Protected Health Information (PHI) is any data that contains a patient’s name or could be combined with other information to determine the patient’s identity. It is your responsibility to ensure that PHI is not open to theft or even simple exposure, by following the guidelines set forth by the Health Insurance Portability and Accountability Act (HIPAA) in the HIPAA Privacy Rule.
HIPAA defines PHI as information, including demographic data, that relates to:
- The individual’s past, present or future physical or mental health or condition
- The provision of health care to the individual
- The past, present, or future payment for the provision of health care to the individual
HIPAA mandates that unused media containing PHI be adequately destroyed. It can not simply be disposed of in a public receptacle. You will need to identify all of the individual types of media on which PHI is stored in your medical office, since each type will most likely have its own policies and procedures to follow for compliant destruction.
Here are the three main types of PHI that should be destroyed:
1. Paper Documents
While electronic storage is used for many records, paper items may include clinical notes, summaries, medical reports, billing forms, and diagnostic test results. Also included in this category are labels and file folders, including labels on prescription bottles. Hard copy destruction may include (but is not limited to) shredding, burning, or pulverizing. According to the Department of Health and Human Services (HHS), “shredding, burning, pulping, or pulverizing the records so that PHI is rendered essentially unreadable, indecipherable, and otherwise cannot be reconstructed” is an example of a proper disposal method.
2. Electronic PHI
Electronic PHI (ePHI) is any protected health information that is created, stored, transmitted, or received electronically. There are two basic types of ePHI, data that is being stored and data that is being transmitted. The HIPAA Security Rule, which protects health information that is held or transferred in electronic form, covers these technologies for stored data:
- Media containing stored data
- Computers with internal hard drives
- External portable hard drives
- Removable storage devices (such as CDs, DVDs, floppy disks, and USB memory sticks)
- Magnetic tape
- Smartphones and PDAs
When disposing of electronic media that contains ePHI, you should make sure that it is unusable and/or inaccessible. HHS says that appropriate methods for electronic digital media destruction include “disintegrating, pulverizing, melting, incinerating, or shredding the media.” Using software or hardware products to overwrite the media (clearing) or exposing the media to a strong magnetic field to fully erase the data (degaussing) may also be used as disposal methods.

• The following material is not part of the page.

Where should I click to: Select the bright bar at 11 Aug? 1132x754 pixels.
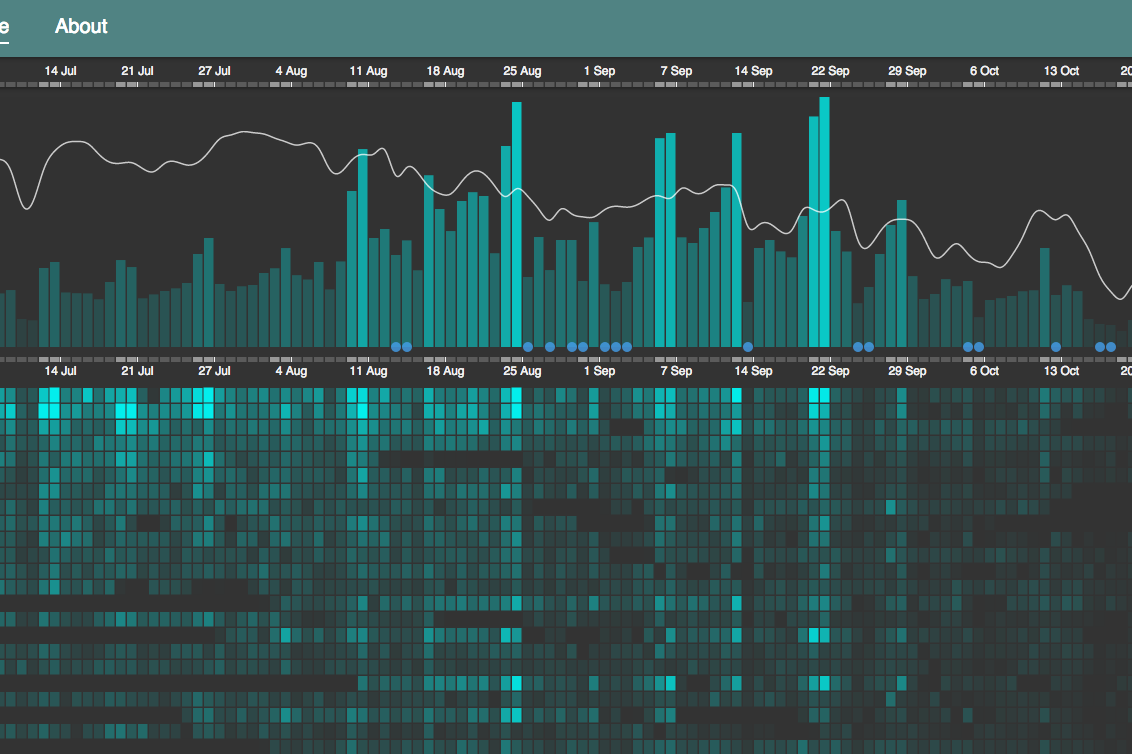click(363, 248)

It’s important to remember that a digital copier is basically a computer with an internal hard drive. The copier’s hard drive stores data about the documents it prints, scans, faxes, or emails.
3. X-ray Film
Both medical x-ray films and MRI films contain confidential information. In general, proper disposal methods include shredding, burning, pulping or pulverizing the records so that PHI is rendered unreadable and cannot be reconstructed. (It’s also important to remember that the x-ray jackets also contain PHI that must be properly destroyed.)
These are three types of PHI that your medical office should make sure are destroyed in order to maintain patient confidentiality. Remember that your medical office is responsible for all PHI it generates or comes in contact with, even once that data has been sent for disposal. If documents or data files are not properly destroyed, your office is liable for violations and penalties. It’s important to use a trusted partner if you use an outside source to dispose of documents or other media containing PHI, and to make sure that they sign a Business Associate Agreement.